### WORK TO COMPLETE
Taking the line with "Click the Quantum Annealing technology cell" as the first and the line with "Click the bank" as the last, set down exactly every line in that range from the entries below, and no more.

### Dataset excerpts
------------------------------------------------------------------------
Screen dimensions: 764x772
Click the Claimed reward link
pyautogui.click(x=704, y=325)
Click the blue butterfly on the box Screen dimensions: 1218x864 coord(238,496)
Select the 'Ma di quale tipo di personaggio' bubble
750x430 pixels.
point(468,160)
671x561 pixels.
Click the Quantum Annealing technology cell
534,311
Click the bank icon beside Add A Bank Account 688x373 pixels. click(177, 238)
------------------------------------------------------------------------
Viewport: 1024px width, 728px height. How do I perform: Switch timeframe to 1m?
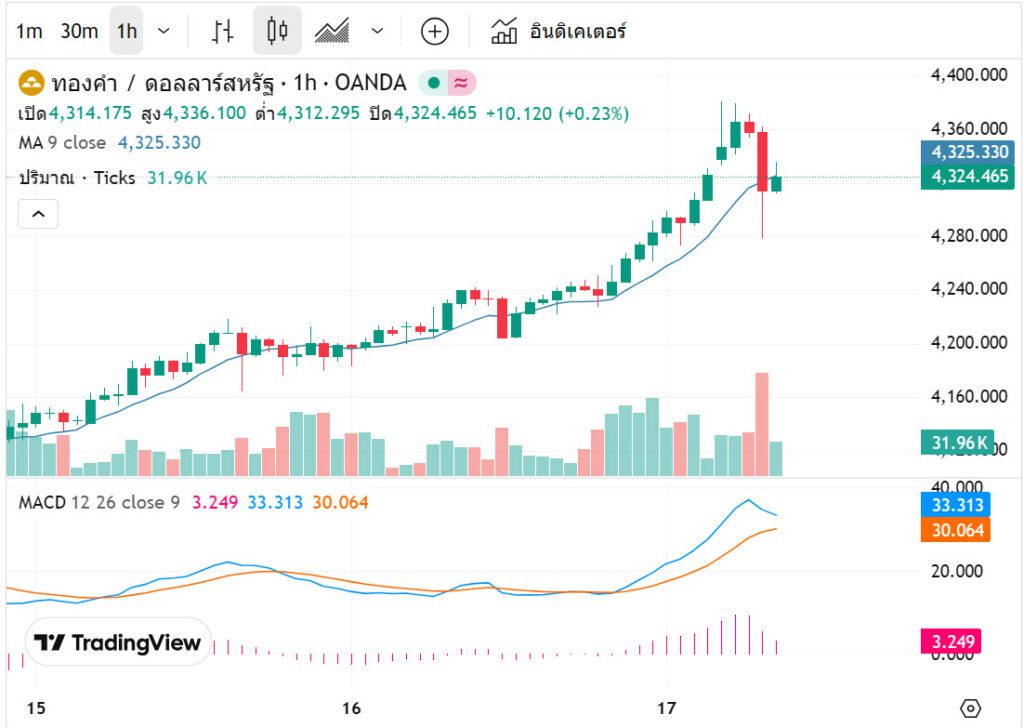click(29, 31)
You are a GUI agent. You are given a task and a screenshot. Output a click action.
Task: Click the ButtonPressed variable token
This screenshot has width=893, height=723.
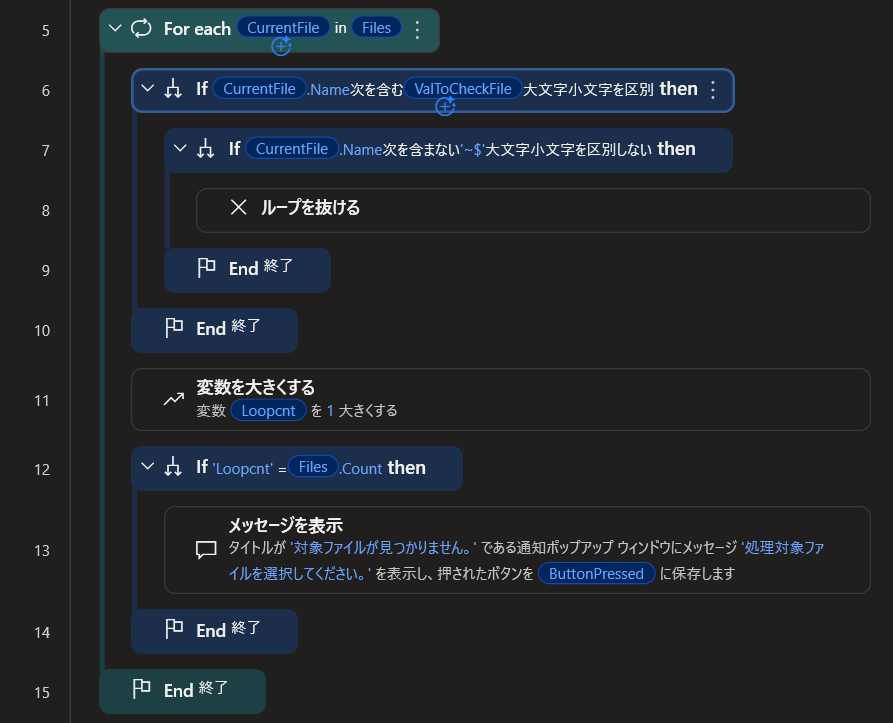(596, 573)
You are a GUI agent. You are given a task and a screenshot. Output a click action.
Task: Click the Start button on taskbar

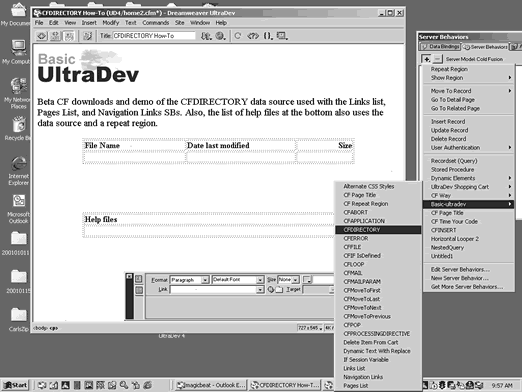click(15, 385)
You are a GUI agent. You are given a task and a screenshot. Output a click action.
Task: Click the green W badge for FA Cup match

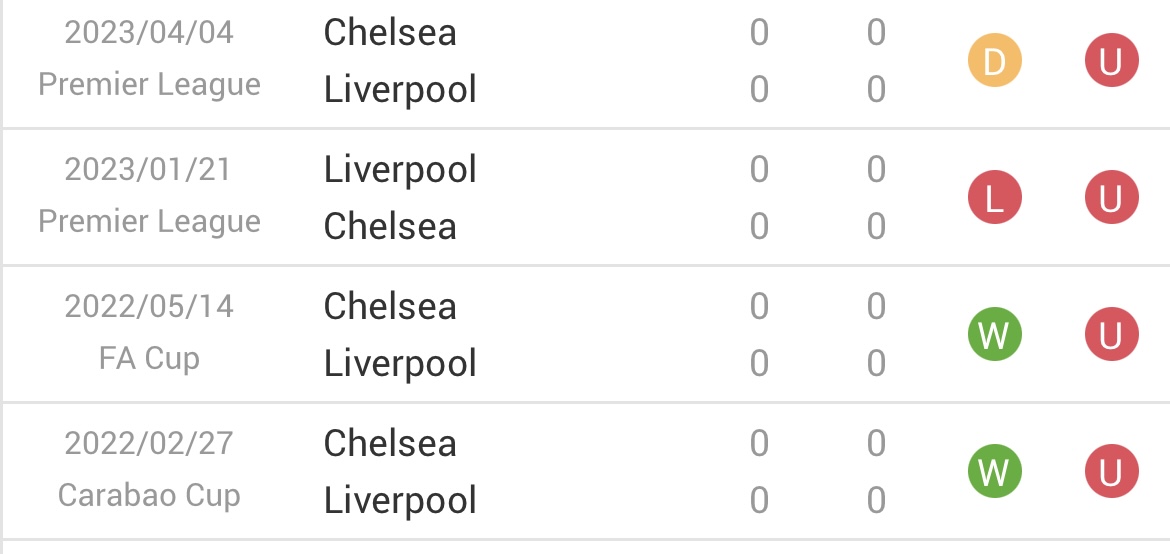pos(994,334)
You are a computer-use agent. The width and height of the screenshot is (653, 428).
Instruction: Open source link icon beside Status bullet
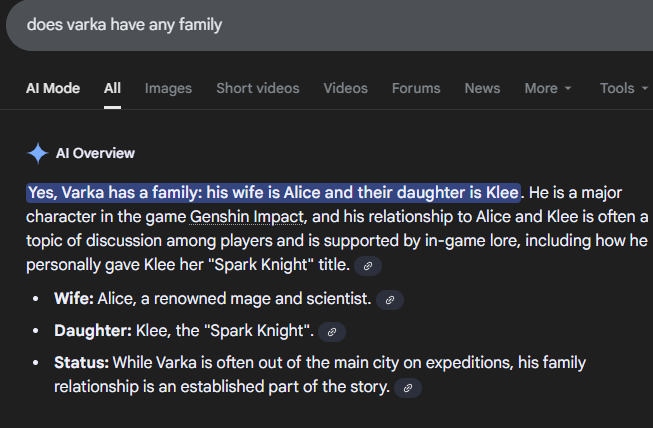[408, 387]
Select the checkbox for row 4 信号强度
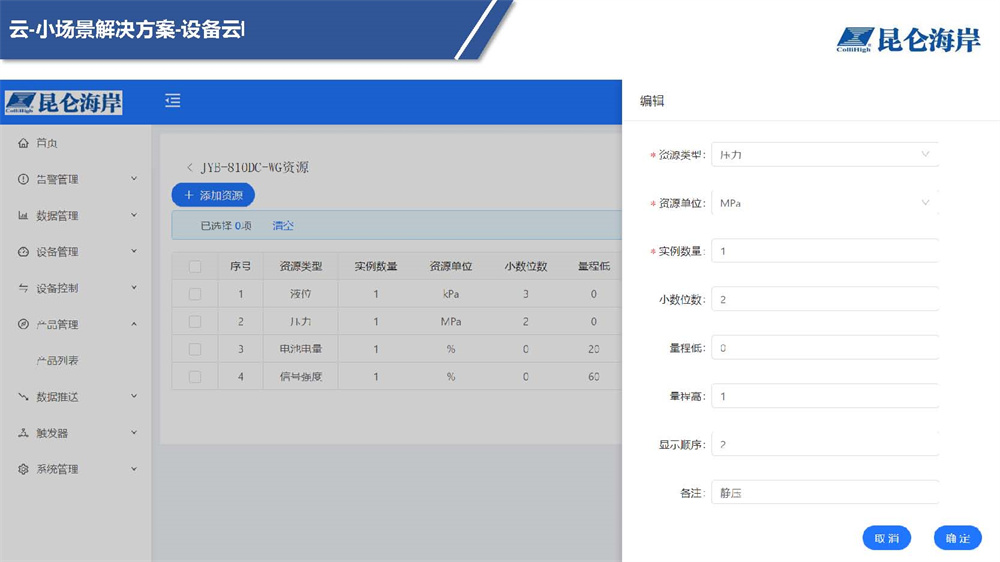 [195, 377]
------------------------------------------------------------------------
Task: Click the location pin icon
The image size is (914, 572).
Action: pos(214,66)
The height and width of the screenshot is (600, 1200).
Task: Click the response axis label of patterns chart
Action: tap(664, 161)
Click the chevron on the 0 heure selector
------------------------------------------------------------------------
### RESULT OF THIS EXERCISE
Click the Quantum Annealing technology cell
534,311
Click the bank icon beside Add A Bank Account 688x373 pixels. click(177, 238)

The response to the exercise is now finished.